[Stored data]
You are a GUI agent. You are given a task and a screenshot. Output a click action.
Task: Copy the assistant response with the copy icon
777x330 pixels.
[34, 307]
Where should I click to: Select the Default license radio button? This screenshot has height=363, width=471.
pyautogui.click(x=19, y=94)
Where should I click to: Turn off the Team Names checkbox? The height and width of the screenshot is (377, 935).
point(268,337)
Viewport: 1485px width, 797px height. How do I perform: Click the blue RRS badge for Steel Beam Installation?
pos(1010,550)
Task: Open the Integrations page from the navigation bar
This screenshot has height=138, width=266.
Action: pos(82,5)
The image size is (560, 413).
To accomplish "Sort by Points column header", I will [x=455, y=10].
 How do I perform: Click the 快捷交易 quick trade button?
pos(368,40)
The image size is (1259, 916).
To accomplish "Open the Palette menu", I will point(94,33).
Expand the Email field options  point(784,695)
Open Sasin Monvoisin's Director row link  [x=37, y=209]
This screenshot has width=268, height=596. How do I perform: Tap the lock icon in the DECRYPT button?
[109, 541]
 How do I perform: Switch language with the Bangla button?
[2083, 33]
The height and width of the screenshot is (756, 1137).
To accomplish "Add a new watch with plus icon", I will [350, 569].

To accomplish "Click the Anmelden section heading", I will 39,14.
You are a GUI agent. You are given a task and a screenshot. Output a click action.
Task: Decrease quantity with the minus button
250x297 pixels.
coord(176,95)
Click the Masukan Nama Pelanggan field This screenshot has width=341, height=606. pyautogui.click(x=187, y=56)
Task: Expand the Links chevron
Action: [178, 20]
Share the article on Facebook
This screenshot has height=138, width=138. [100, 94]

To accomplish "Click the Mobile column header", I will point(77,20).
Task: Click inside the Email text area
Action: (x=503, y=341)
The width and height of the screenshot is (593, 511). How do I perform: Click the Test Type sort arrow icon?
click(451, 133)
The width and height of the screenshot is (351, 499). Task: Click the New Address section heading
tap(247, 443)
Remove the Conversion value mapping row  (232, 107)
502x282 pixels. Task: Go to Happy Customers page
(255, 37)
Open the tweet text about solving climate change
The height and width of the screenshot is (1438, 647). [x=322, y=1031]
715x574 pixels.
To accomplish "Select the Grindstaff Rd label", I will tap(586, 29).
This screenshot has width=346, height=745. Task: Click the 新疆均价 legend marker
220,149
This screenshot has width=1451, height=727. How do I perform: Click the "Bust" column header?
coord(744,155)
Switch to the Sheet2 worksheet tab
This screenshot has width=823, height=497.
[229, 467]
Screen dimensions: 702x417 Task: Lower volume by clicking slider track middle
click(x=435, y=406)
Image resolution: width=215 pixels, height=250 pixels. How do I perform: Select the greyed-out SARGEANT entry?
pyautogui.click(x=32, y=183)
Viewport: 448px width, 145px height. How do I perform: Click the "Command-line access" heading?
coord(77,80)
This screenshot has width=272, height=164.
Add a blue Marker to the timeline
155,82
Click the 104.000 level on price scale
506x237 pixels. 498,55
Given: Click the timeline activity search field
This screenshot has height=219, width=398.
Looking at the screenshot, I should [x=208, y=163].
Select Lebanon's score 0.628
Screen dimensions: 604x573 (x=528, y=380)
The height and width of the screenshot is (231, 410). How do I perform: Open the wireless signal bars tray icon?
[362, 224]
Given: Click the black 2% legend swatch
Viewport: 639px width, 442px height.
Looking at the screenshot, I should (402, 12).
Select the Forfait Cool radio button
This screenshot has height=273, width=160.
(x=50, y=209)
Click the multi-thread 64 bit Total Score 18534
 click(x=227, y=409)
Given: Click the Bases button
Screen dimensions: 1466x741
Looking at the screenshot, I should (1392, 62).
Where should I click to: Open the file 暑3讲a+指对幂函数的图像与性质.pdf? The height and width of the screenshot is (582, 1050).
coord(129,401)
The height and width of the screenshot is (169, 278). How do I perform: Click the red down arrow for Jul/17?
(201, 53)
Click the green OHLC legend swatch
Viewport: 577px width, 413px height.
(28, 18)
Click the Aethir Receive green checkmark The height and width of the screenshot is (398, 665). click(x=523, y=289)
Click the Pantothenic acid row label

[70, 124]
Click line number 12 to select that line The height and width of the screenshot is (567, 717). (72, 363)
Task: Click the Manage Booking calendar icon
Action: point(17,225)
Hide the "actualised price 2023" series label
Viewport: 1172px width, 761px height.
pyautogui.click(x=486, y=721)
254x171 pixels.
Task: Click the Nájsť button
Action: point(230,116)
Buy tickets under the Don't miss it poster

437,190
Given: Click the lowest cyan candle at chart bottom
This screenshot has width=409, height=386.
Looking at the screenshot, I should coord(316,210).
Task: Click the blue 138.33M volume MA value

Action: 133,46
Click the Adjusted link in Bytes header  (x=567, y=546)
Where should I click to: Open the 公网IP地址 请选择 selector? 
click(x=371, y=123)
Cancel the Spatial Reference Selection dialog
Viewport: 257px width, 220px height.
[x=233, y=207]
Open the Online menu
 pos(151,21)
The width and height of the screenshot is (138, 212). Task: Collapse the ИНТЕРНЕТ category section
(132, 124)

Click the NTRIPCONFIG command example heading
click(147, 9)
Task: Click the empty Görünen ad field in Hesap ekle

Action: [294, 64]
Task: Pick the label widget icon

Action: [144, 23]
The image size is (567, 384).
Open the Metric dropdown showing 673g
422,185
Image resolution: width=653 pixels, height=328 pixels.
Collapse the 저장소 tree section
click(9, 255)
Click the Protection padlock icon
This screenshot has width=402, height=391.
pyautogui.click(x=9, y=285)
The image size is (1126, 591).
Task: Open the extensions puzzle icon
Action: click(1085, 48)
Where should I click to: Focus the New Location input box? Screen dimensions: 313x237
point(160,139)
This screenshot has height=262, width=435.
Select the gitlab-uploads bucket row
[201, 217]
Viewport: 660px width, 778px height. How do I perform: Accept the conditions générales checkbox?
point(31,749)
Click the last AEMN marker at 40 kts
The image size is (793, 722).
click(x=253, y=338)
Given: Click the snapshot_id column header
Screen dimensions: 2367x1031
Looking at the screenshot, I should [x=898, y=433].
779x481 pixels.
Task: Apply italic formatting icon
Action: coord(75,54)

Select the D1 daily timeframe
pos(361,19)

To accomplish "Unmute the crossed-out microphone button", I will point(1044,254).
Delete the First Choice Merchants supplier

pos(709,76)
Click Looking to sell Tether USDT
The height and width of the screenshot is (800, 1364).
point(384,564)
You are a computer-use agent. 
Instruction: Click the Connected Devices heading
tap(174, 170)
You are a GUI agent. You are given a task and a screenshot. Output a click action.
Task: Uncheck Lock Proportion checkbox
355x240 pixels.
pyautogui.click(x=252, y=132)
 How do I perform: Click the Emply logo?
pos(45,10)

REQUIRED ACTION: Every line must be copied exactly as it stands above.

TASK ANSWER:
You are a GUI agent. You are given a task and a screenshot. Output a click action.
Task: Copy the assistant response with the copy icon
777x330 pixels.
[34, 307]
Where should I click to: Select the Default license radio button? This screenshot has height=363, width=471.
pyautogui.click(x=19, y=94)
Where should I click to: Turn off the Team Names checkbox? The height and width of the screenshot is (377, 935).
point(268,337)
Viewport: 1485px width, 797px height. How do I perform: Click the blue RRS badge for Steel Beam Installation?
pos(1010,550)
Task: Open the Integrations page from the navigation bar
This screenshot has height=138, width=266.
Action: pos(82,5)
The image size is (560, 413).
To accomplish "Sort by Points column header", I will [x=455, y=10].
 How do I perform: Click the 快捷交易 quick trade button?
pos(368,40)
The image size is (1259, 916).
To accomplish "Open the Palette menu", I will point(94,33).
Expand the Email field options  point(784,695)
Open Sasin Monvoisin's Director row link  [x=37, y=209]
This screenshot has width=268, height=596. How do I perform: Tap the lock icon in the DECRYPT button?
[109, 541]
 How do I perform: Switch language with the Bangla button?
[2083, 33]
The height and width of the screenshot is (756, 1137).
To accomplish "Add a new watch with plus icon", I will [350, 569].

To accomplish "Click the Anmelden section heading", I will 39,14.
You are a GUI agent. You are given a task and a screenshot. Output a click action.
Task: Decrease quantity with the minus button
250x297 pixels.
coord(176,95)
Click the Masukan Nama Pelanggan field This screenshot has width=341, height=606. pyautogui.click(x=187, y=56)
Task: Expand the Links chevron
Action: [178, 20]
Share the article on Facebook
This screenshot has height=138, width=138. [100, 94]

To accomplish "Click the Mobile column header", I will point(77,20).
Task: Click inside the Email text area
Action: (x=503, y=341)
The width and height of the screenshot is (593, 511). How do I perform: Click the Test Type sort arrow icon?
click(451, 133)
The width and height of the screenshot is (351, 499). Task: Click the New Address section heading
tap(247, 443)
Remove the Conversion value mapping row  (232, 107)
502x282 pixels. Task: Go to Happy Customers page
(255, 37)
Open the tweet text about solving climate change
The height and width of the screenshot is (1438, 647). [x=322, y=1031]
715x574 pixels.
To accomplish "Select the Grindstaff Rd label", I will tap(586, 29).
This screenshot has width=346, height=745. Task: Click the 新疆均价 legend marker
220,149
This screenshot has width=1451, height=727. How do I perform: Click the "Bust" column header?
coord(744,155)
Switch to the Sheet2 worksheet tab
This screenshot has width=823, height=497.
[229, 467]
Screen dimensions: 702x417 Task: Lower volume by clicking slider track middle
click(x=435, y=406)
Image resolution: width=215 pixels, height=250 pixels. How do I perform: Select the greyed-out SARGEANT entry?
pyautogui.click(x=32, y=183)
Viewport: 448px width, 145px height. How do I perform: Click the "Command-line access" heading?
coord(77,80)
This screenshot has width=272, height=164.
Add a blue Marker to the timeline
155,82
Click the 104.000 level on price scale
506x237 pixels. 498,55
Given: Click the timeline activity search field
This screenshot has height=219, width=398.
Looking at the screenshot, I should [x=208, y=163].
Select Lebanon's score 0.628
Screen dimensions: 604x573 (x=528, y=380)
The height and width of the screenshot is (231, 410). How do I perform: Open the wireless signal bars tray icon?
[362, 224]
Given: Click the black 2% legend swatch
Viewport: 639px width, 442px height.
Looking at the screenshot, I should (402, 12).
Select the Forfait Cool radio button
This screenshot has height=273, width=160.
(x=50, y=209)
Click the multi-thread 64 bit Total Score 18534
 click(x=227, y=409)
Given: Click the Bases button
Screen dimensions: 1466x741
Looking at the screenshot, I should (1392, 62).
Where should I click to: Open the file 暑3讲a+指对幂函数的图像与性质.pdf? The height and width of the screenshot is (582, 1050).
coord(129,401)
The height and width of the screenshot is (169, 278). How do I perform: Click the red down arrow for Jul/17?
(201, 53)
Click the green OHLC legend swatch
Viewport: 577px width, 413px height.
(28, 18)
Click the Aethir Receive green checkmark The height and width of the screenshot is (398, 665). click(x=523, y=289)
Click the Pantothenic acid row label

[70, 124]
Click line number 12 to select that line The height and width of the screenshot is (567, 717). (72, 363)
Task: Click the Manage Booking calendar icon
Action: point(17,225)
Hide the "actualised price 2023" series label
Viewport: 1172px width, 761px height.
pyautogui.click(x=486, y=721)
254x171 pixels.
Task: Click the Nájsť button
Action: point(230,116)
Buy tickets under the Don't miss it poster

437,190
Given: Click the lowest cyan candle at chart bottom
This screenshot has width=409, height=386.
Looking at the screenshot, I should coord(316,210).
Task: Click the blue 138.33M volume MA value

Action: 133,46
Click the Adjusted link in Bytes header  (x=567, y=546)
Where should I click to: Open the 公网IP地址 请选择 selector? 
click(x=371, y=123)
Cancel the Spatial Reference Selection dialog
Viewport: 257px width, 220px height.
[x=233, y=207]
Open the Online menu
 pos(151,21)
The width and height of the screenshot is (138, 212). Task: Collapse the ИНТЕРНЕТ category section
(132, 124)

Click the NTRIPCONFIG command example heading
click(147, 9)
Task: Click the empty Görünen ad field in Hesap ekle

Action: [294, 64]
Task: Pick the label widget icon

Action: [144, 23]
The image size is (567, 384).
Open the Metric dropdown showing 673g
422,185
Image resolution: width=653 pixels, height=328 pixels.
Collapse the 저장소 tree section
click(9, 255)
Click the Protection padlock icon
This screenshot has width=402, height=391.
pyautogui.click(x=9, y=285)
The image size is (1126, 591).
Task: Open the extensions puzzle icon
Action: click(1085, 48)
Where should I click to: Focus the New Location input box? Screen dimensions: 313x237
point(160,139)
This screenshot has height=262, width=435.
Select the gitlab-uploads bucket row
[201, 217]
Viewport: 660px width, 778px height. How do I perform: Accept the conditions générales checkbox?
point(31,749)
Click the last AEMN marker at 40 kts
The image size is (793, 722).
click(x=253, y=338)
Given: Click the snapshot_id column header
Screen dimensions: 2367x1031
Looking at the screenshot, I should [x=898, y=433].
779x481 pixels.
Task: Apply italic formatting icon
Action: coord(75,54)

Select the D1 daily timeframe
pos(361,19)

To accomplish "Unmute the crossed-out microphone button", I will point(1044,254).
Delete the First Choice Merchants supplier

pos(709,76)
Click Looking to sell Tether USDT
The height and width of the screenshot is (800, 1364).
point(384,564)
You are a computer-use agent. 
Instruction: Click the Connected Devices heading
tap(174, 170)
You are a GUI agent. You are given a task and a screenshot. Output a click action.
Task: Uncheck Lock Proportion checkbox
355x240 pixels.
pyautogui.click(x=252, y=132)
 How do I perform: Click the Emply logo?
pos(45,10)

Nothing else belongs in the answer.